Have a look at our handy gsm paper chart to guide you in the right direction.
|80||Often found in your everyday copy machine|
|90||Generally multipurpose paper used in the office printer. Also the most popular business letterhead or stationary weight|
|100||Perfect weight for brochures and presentations. Excellent for 2-sided printing with minimal show through|
|120||Perfect weight for brochures and presentations. Excellent for 2-sided printing with minimal show through, while being slightly heavier than the 100gsm|
|150||This weight of stock is when paper starts to feel like card, great for Self-Mailers (Direct mail that does not require an envelope) with a flexible "soft feel"|
|170||A sturdy stock with a superb "soft feel". Great for postcards, menus and posters.|
|200||Common weights for tabs, dividers and folders.|
|250||A heavy card stock, Can be used to print photographs on as well as a range of other document types.|
|350||A heavy card stock. It is a noticeably heavier card stock often used for business cards, flat cards or invitations.|
|450||A super heavy card stock. It is a noticeably heavier card stock often used for business cards, flat cards or invitations.|
Other weights are available. This is just a quick gsm paper guide to help you decide what to print your documents on.
Types of paper
Types of paper can refer to the finish, colour and texture or even paper brand.

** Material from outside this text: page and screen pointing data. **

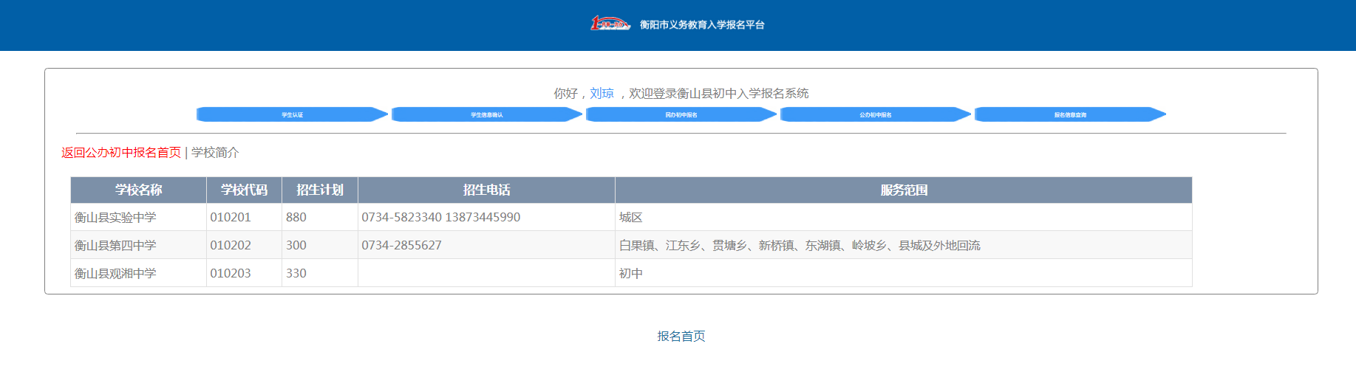Screen dimensions: 1356x386
Task: Click the username link 刘琼
Action: (602, 94)
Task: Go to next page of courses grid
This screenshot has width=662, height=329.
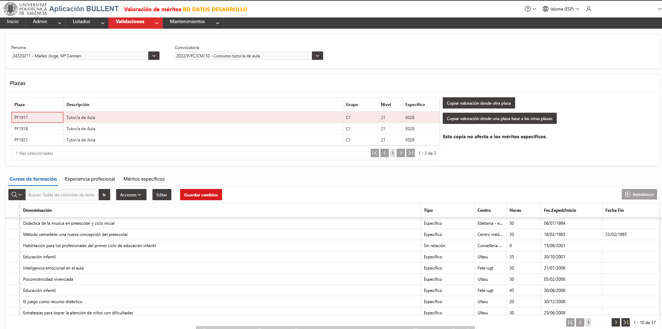Action: pyautogui.click(x=616, y=322)
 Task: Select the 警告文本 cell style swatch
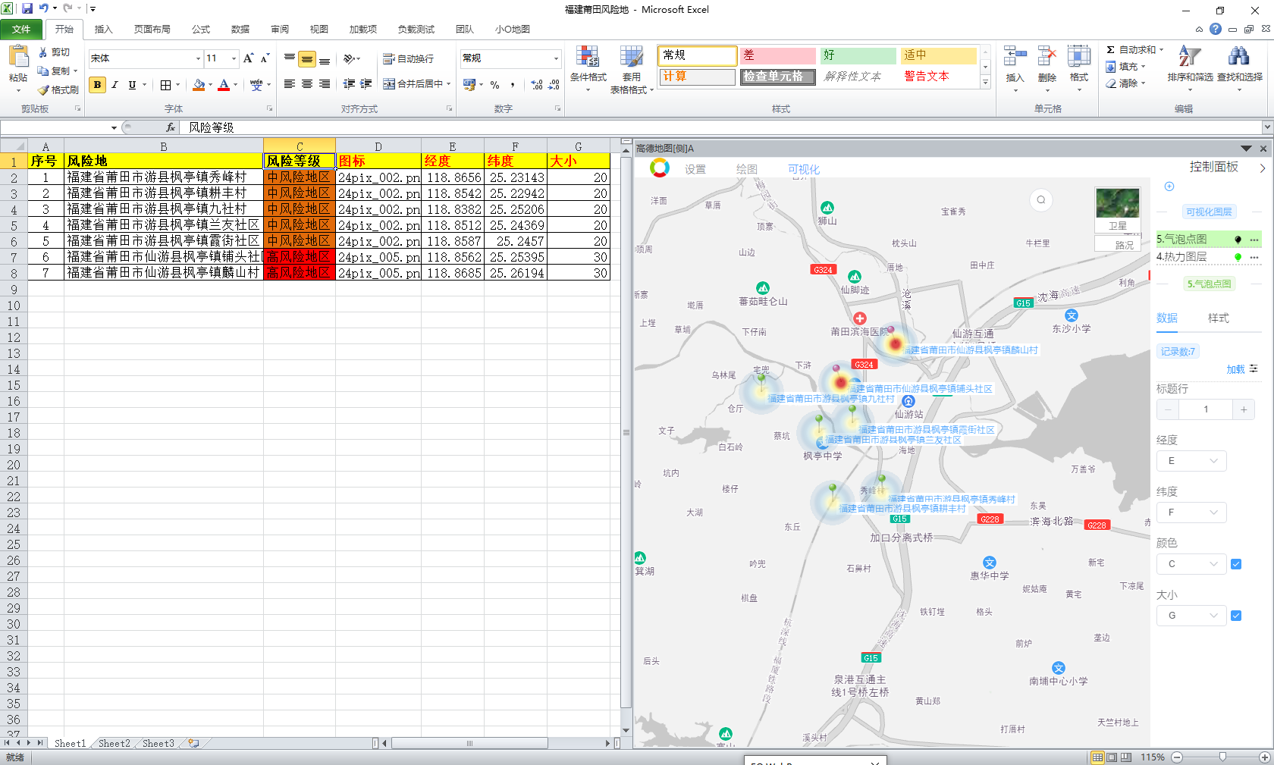(927, 77)
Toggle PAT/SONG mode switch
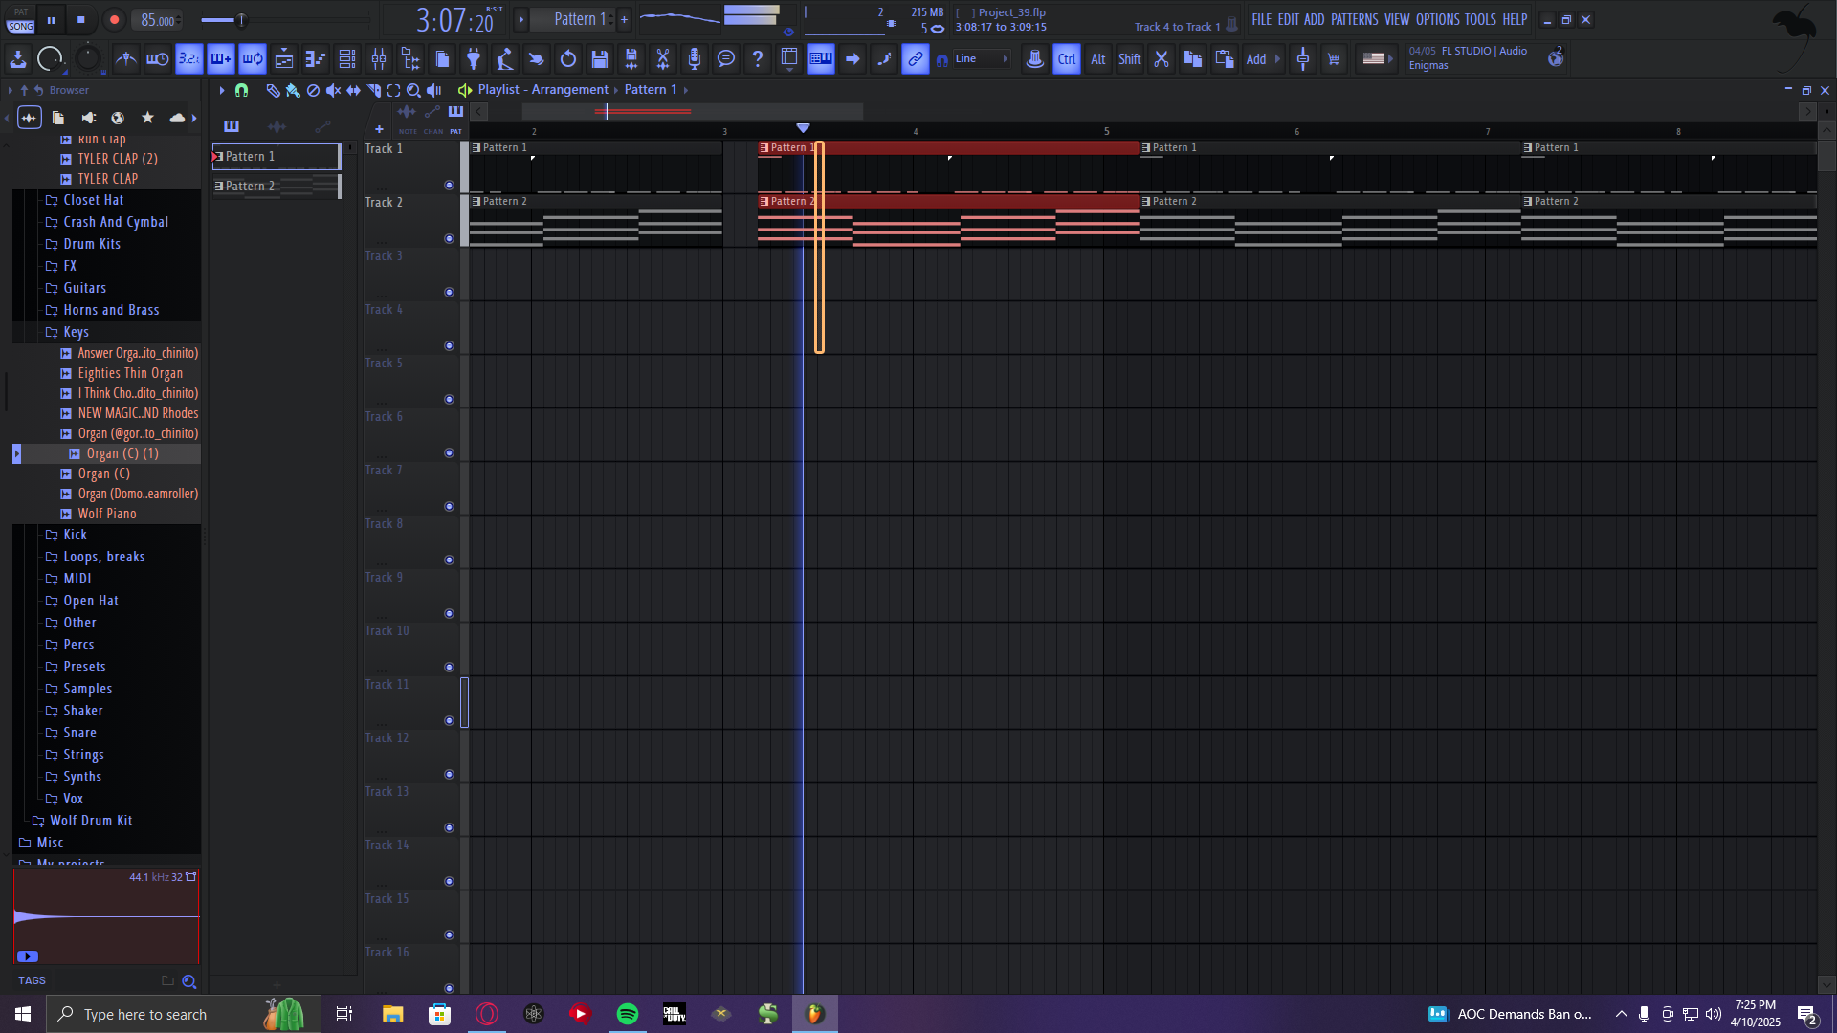 (x=21, y=19)
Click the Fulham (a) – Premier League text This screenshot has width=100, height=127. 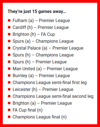(x=41, y=20)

Uncoated Paper – This term refers to paper that has not been coated with a surface sealant. Colours can seem duller on this type of paper.
There are a variety of surfaces available including smooth and textured. Common types include wove and smooth which are both smooth and laid and linen which are textured.
Coated Paper – This term refers to paper that has a surface sealant applied to it which adds weight to the paper and provides a glossy appearance as well as gives a smoother feel.
There are a variety of coated paper types which include gloss, matte, dull and satin finish.
Gloss coated paper/card can give a greater colour definition and it looks shiny.
Satin coated paper/card is less shiny than gloss but has a similar look in terms of colour.
Matte coated paper/card is non glossy and provides a great look to your pages colour and is heavy than other coated paper/card types.
Dull coated paper/card is smoother than other coated paper and doesn’t have a shine to it.
More in depth detail can be found at https://en.wikipedia.org/wiki/Paper
Many people ask what gsm is card? or what are the paper quality gsm types?
All papers and board/card are either measured by their weight i.e. so many grams for each square metre (gsm) or by their thickness i.e. so many microns thick.
‘Paper’ would be classed as up to approximately 170 gsm and ‘board/card’ is heavier.
Choose an uncoated paper stock if you’re planning on writing on a document
For a document that needs an instant impact you may want to use a coated paper stock such as a gloss or a silk.
There are many paper suppliers (Link to PPM Print / Premier Paper) that provide different types of paper, however, as long as you know the specific weight and finish you would like you can let your document printing service do the rest. However, if you’re planning on printing it yourself you can source paper form reputable suppliers but just make sure the paper will fit through your type of printer.
what is paper?
Paper is a material manufactured in thin sheets from the pulp of wood or other fibrous substances, used for writing, drawing, or printing on, or as wrapping material.
It is said to have been first made in China thousands of years ago and then its usefulness was manufactured on a mass scale where different paper types and weights were created for a variety of reasons – most notably for printing things on in the digital age. Uses of paper can range from folded brochures , types of paper for books, flyers and printed documents.